Il y a quelques années, nous avions ensemble approché la petite forteresse de la Bruyère-l’Aubespin, au sud du massif de Tronçais, dans l’Allier, site d’une courte bataille. Reprenant la place à des routiers à la solde de l’Angleterre, une troupe fidèle aux intérêt du duc Louis de Bourbon avait mené le premier combat important d’un épisode guerrier de plusieurs mois : le siège de Belleperche.

A une quarantaine de kilomètres de là, sur la rive gauche de l’Allier, commença, presque au même moment, une bataille visant à reprendre une grande et belle forteresse bourbonnaise, le château de Belleperche (aujourd’hui intégralement détruit), investi par ruse par d’autres routiers, compagnons de ceux ayant capitulé à la Bruyère. Dans cette place-forte résidait Isabelle de Valois, belle-mère du roi Charles V et mère de Louis de Bourbon. Cette otage de très haut rang représentait une prise de guerre précieuse pour les mercenaires alliés des Anglais.

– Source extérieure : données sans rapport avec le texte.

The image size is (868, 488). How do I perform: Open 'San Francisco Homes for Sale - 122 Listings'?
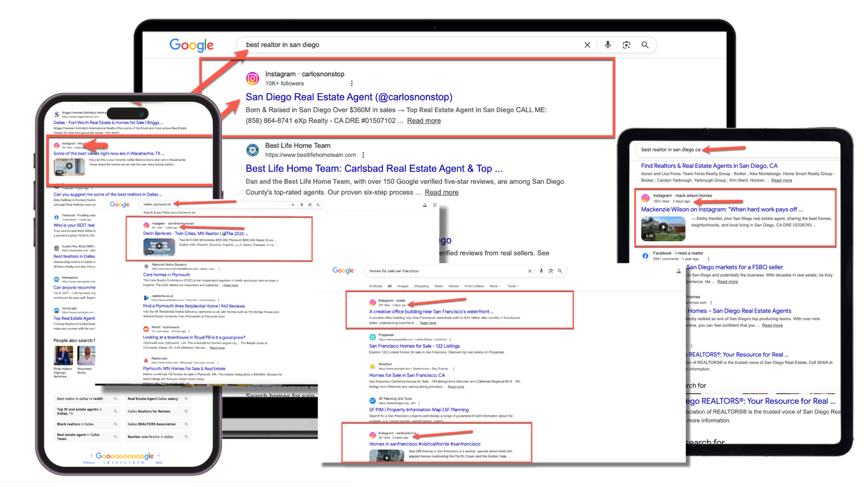[x=414, y=346]
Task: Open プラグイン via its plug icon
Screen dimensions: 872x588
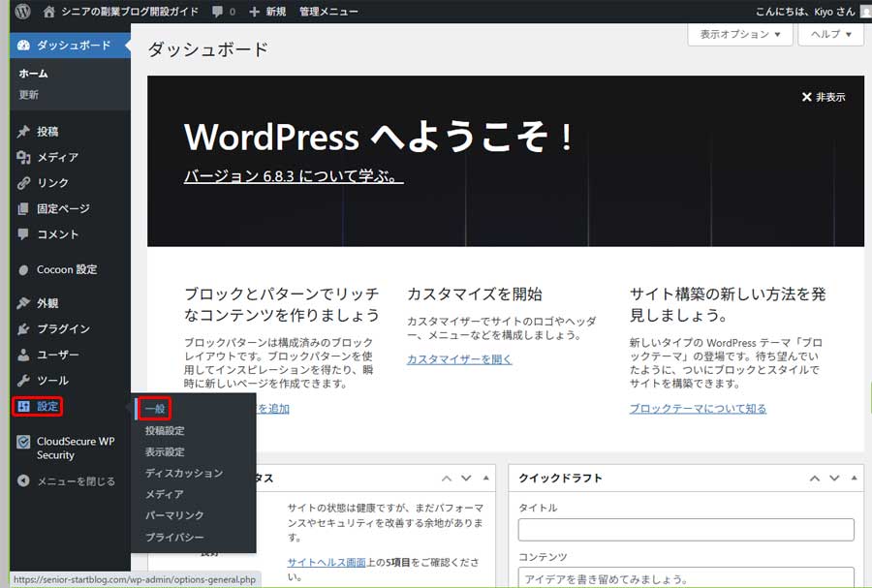Action: [x=23, y=327]
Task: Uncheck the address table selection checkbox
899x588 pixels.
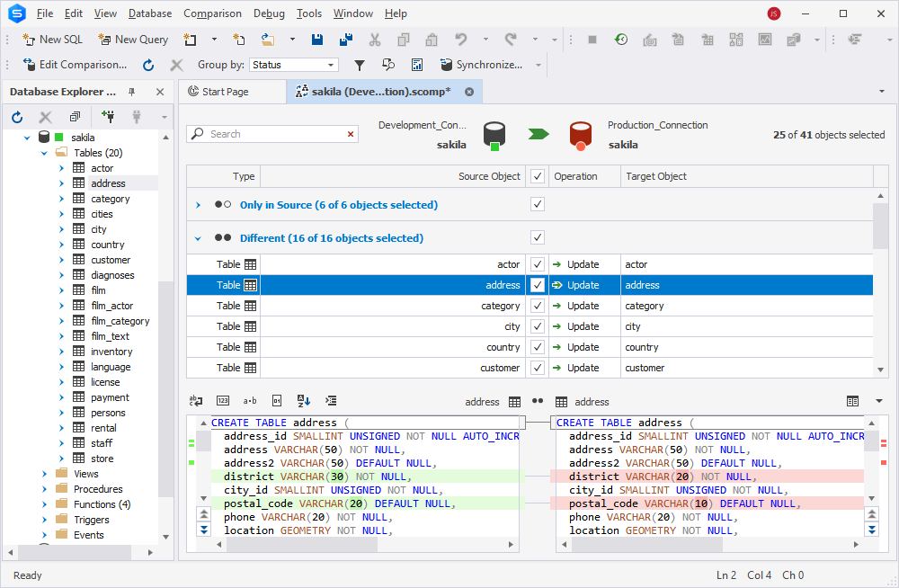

La bataille, comme les chroniqueurs contemporains nous le racontent, tourna court. Bien que soumise à un pilonnage sévère, sans doute à l’aide de trébuchets et d’arbalètes géantes, la place demeura imprenable. Battu sur ce point, le duc de Bourbon dut se résoudre à engager un siège, en pleine campagne et aux prémices de l’hiver, situation inconfortable et stratégiquement fragile. Le duc Louis ordonna donc la construction d’un camp de fortune, pour mettre ses vassaux et soldats, ainsi que son matériel de siège, à l‘abri derrière un rempart de terre et de bois. Si l’emplacement de Belleperche ne fait aucun mystère, celui du refuge hivernal de l’ost bourbonnais reste, à ma connaissance, l’un des points d’interrogation de cette histoire.

Voici, néanmoins, quelques arguments qui pourraient aider à préciser sa situation.

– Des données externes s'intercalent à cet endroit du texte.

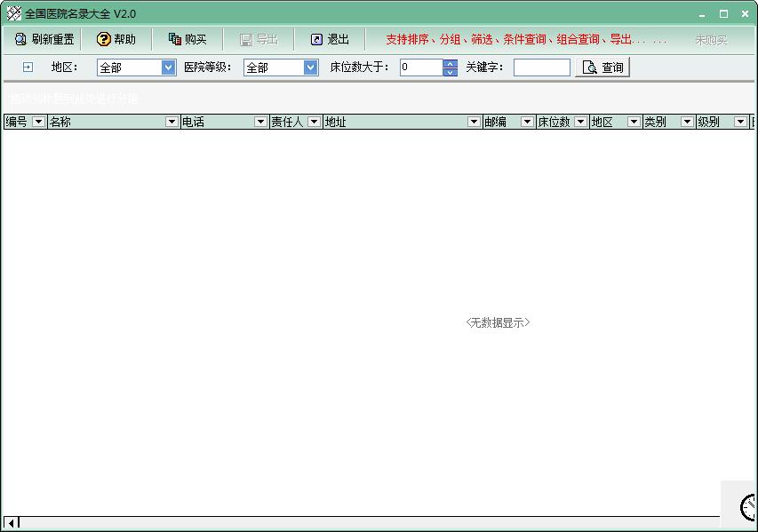Open the 地区 region dropdown
Viewport: 758px width, 532px height.
169,67
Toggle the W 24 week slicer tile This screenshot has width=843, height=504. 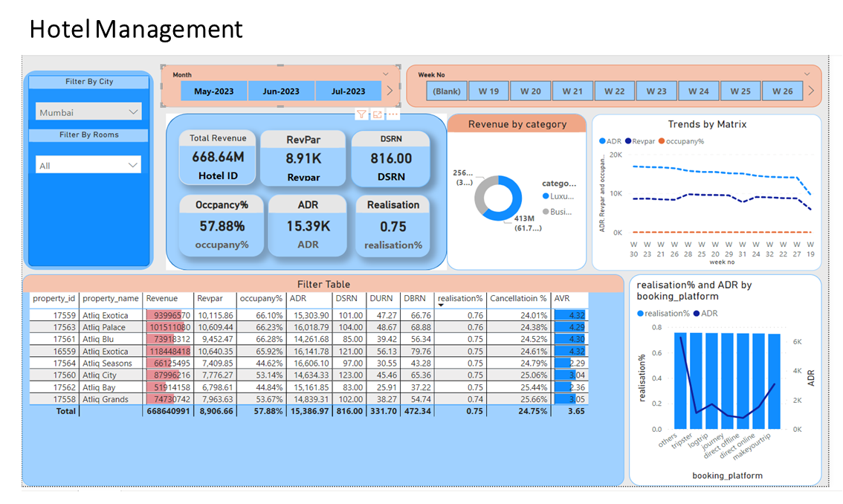[698, 91]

A la lecture des récits des chroniqueurs Jean Froissard et Jean Cabaret d’Orville, bien analysés dans sa thèse par le chercheur Olivier Troubat, Louis de Bourbon aurait fait fortifier à la hâte un réduit défensif d’une dizaine d’hectares, clos par une palissade précédée par un petit fossé. On ignore la forme de l’ensemble.

 

 

Afin d’éviter d’être exposés aux tirs ennemis partant des murailles de Belleperche, les Français choisirent d’éloigner leur retranchement, tout en restant à une distance suffisante pour surveiller une éventuelle sortie des routiers. Nous ne disposons d’aucune autre mesure que la superficie du camp.

La toponymie, ainsi que la photographie satellite nous livrent, toutefois, quelques indices qui,sans apporter de preuve déterminante, peuvent être envisagées comme points de départ.

Nous remarquons tout d’abord un toponyme intéressant, dit « Le champ soudard », peut-être en souvenir des troupes à pied ayant campé sur place.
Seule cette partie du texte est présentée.